I would like to test driving the OLY lifts with the high pulls. My idea that if I can get a high pull to mid-chest height with a heavy weight (say 100lbs over max OLY lift), I should be able to pull the OLY lift high enough to balance out my slowness in "dropping under the bar". And if it is great at making my back huge - that works too.
IMO the snatch grip high pull is the Olympic variation that most every general strength trainee and powerlifter should be using. The SGHP trains the triple extension movement with more weight, less training, and without the flexibility requirements of either the power clean or the snatch.
The more weight aspect potentially means a better training stimulus.
Less training required is very useful as a coach. I was finding that it took several sessions to get to a respectable power clean where I could have someone sghp within 20 minutes. Removing the requirement of the rack position and focusing entirely on the setup and pull decreases the skill requirement and increases the performance on the part of the lift that matters for carryover.
By removing the rack position or the overhead position as in the snatch, more people are able to perform the movement. This is especially true for intermediate and advanced power lifters with there reduced flexibility relating to the bench press and additional muscle mass. I have had one trainee who was still incapable relating to bony changes in the shoulder joint.
Why would a powerlifter do the movement however? Two good reasons. For one it builds the trap and upper back really really well. Secondly it teaches rapid hip extension which can help the lockout of the squat and deadlift. The hang position of the sghp mimics the hips back position of the middle of the squat and deadlift. With that said I phase it in and out as appropriate.

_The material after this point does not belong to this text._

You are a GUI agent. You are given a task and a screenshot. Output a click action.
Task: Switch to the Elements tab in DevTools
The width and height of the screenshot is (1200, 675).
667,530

There are a couple issues with it. For one, the grip is fairly challenging as the weight gets high as the hands is wide. Lifting straps remediate this easily. Secondly, there is a small subjective opponent to what a full SGHP is. I use the nipple line generally. As mentioned others have used a bar. The alleviates the problem entirely but requires a setup.
One of my training partners was an oly lifter and oly coach. He states that a good oly lifter should be able to snatch what they can snatch grip high pull. If you can pull it to nipple line you should be able to get under it. Its only an overload for those that are less skilled. If you want to bring up your oly lift maybe get better at dropping under? If you want a huge back and a stronger pull it definitely can help with both of those.
You're right. My intention is to use it to overload the lift. The OLY lifts are a tradeoff between pulling it high enough and getting under the bar. The higher I can pull it means I don't have to get as low to catch it successfully. It worked for Hepburn. I'll give it a good college try once my deadlift hits a certain number.